The answer should contain only the lines from the beginning of the entries through the line that holds "Aceptar todo (65, 2563)", given again exactly, with no pictures.

Extracted material:
○ ○ ○ ○ ○
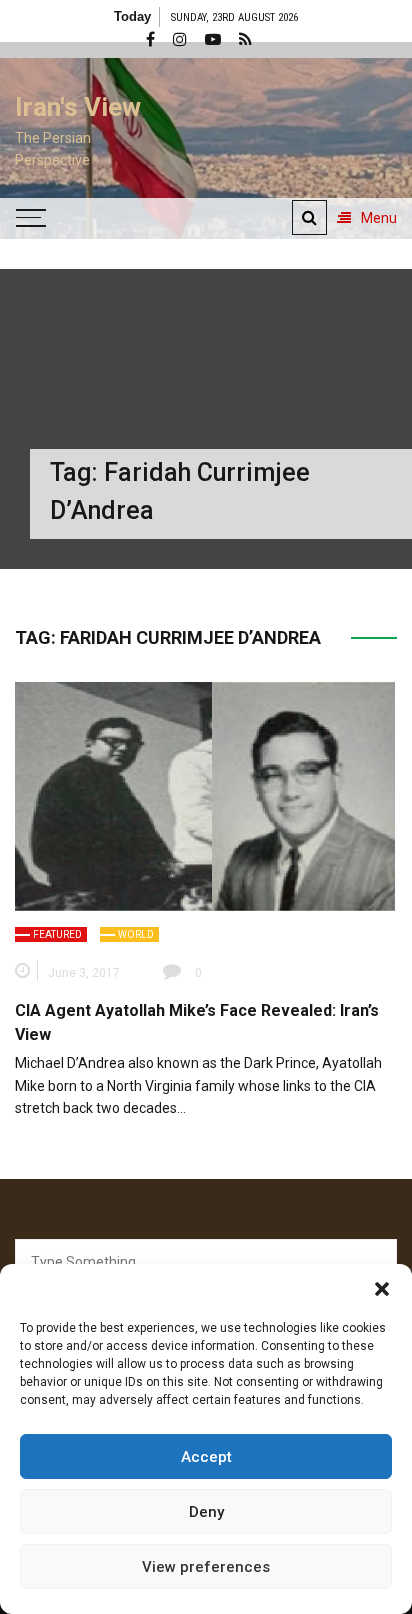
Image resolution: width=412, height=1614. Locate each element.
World (136, 934)
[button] (382, 1289)
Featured (57, 934)
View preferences (206, 1567)
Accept (206, 1457)
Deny (206, 1512)
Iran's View (78, 107)
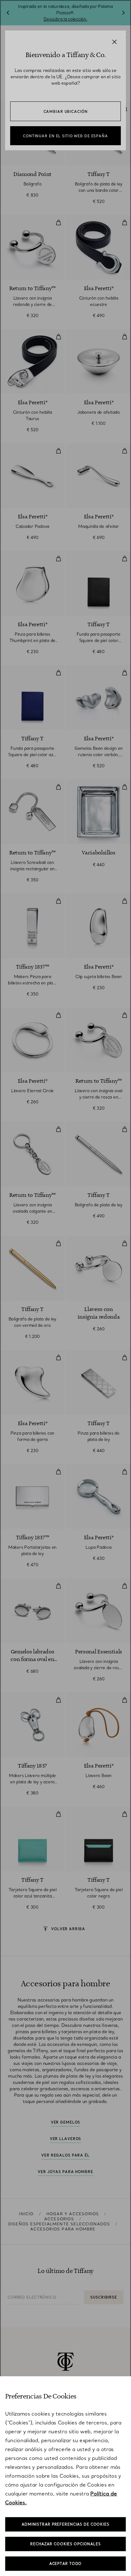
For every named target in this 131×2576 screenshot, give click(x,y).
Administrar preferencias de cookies (65, 2524)
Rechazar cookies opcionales (65, 2544)
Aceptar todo (65, 2563)
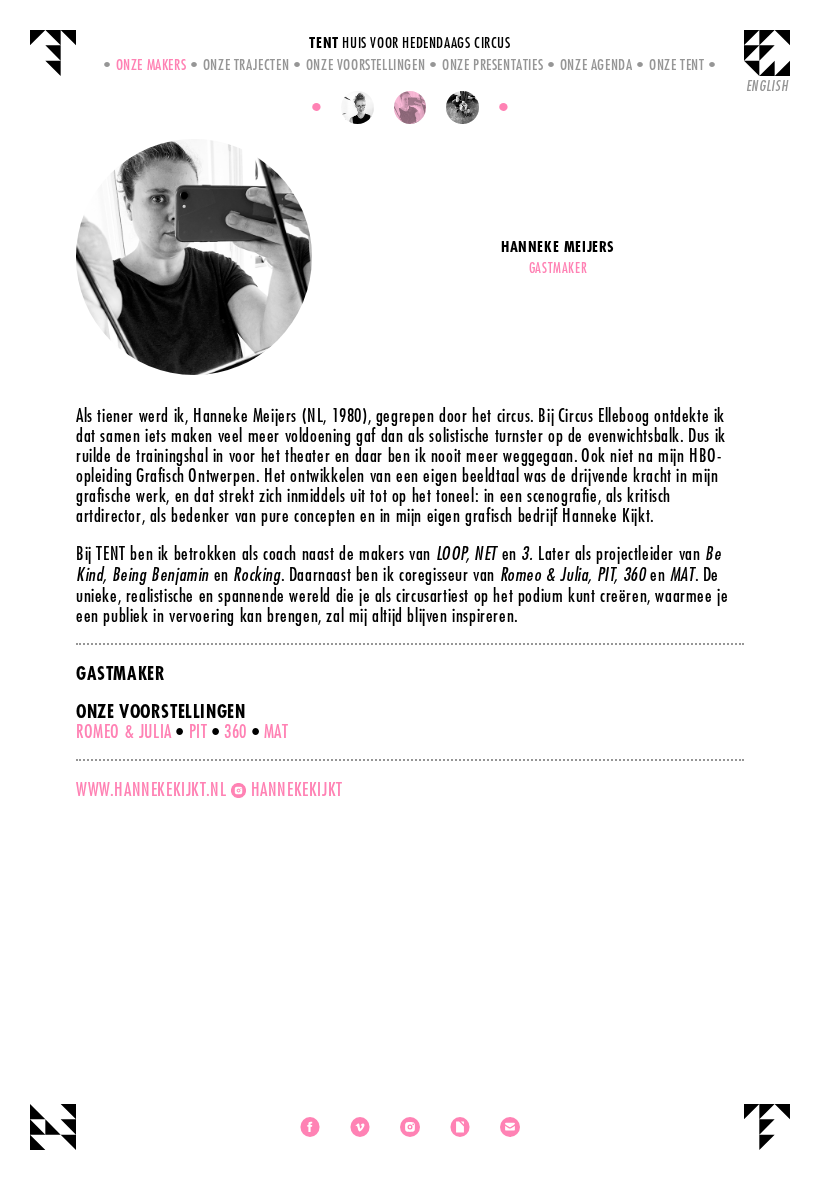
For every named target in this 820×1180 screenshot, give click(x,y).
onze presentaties (492, 64)
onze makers (151, 64)
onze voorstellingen (365, 64)
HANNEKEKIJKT (297, 789)
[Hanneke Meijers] (410, 107)
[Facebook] (310, 1127)
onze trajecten (246, 64)
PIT (198, 731)
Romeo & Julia (124, 731)
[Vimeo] (360, 1127)
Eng (767, 85)
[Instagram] (410, 1127)
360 (235, 731)
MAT (276, 731)
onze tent (676, 64)
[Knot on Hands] (462, 107)
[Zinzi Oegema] (357, 107)
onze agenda (596, 64)
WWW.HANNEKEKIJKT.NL (151, 789)
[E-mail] (510, 1127)
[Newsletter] (460, 1127)
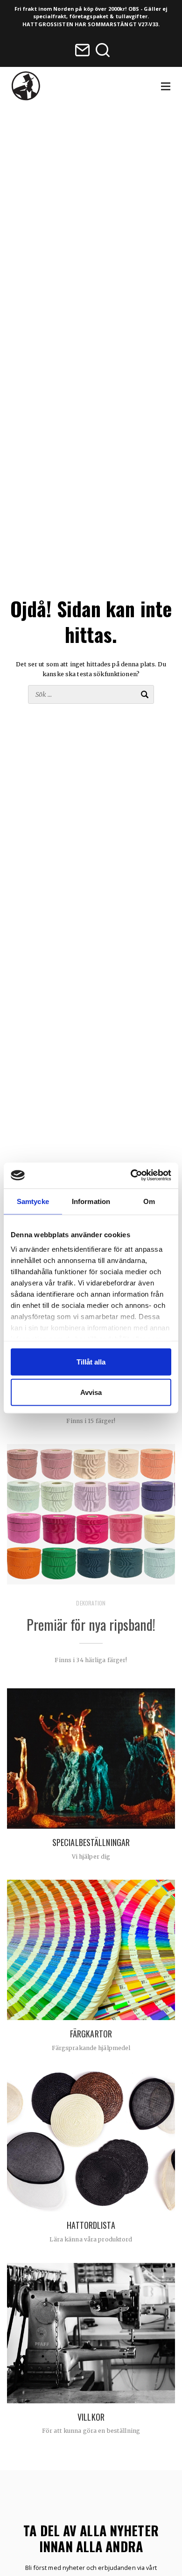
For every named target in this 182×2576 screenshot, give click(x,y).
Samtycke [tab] (33, 1201)
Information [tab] (91, 1201)
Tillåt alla (91, 1361)
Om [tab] (149, 1201)
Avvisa (91, 1392)
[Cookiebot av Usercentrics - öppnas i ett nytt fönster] (131, 1175)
○ ○ ○ ○ ○
Written reply:
Image resolution: width=412, height=1614. Locate each element.
World (136, 934)
[button] (382, 1289)
Featured (57, 934)
View preferences (206, 1567)
Accept (206, 1457)
Deny (206, 1512)
Iran's View (78, 107)
For every named target in this 131×2576 screenshot, give click(x,y).
Administrar preferencias de cookies (65, 2524)
Rechazar cookies opcionales (65, 2544)
Aceptar todo (65, 2563)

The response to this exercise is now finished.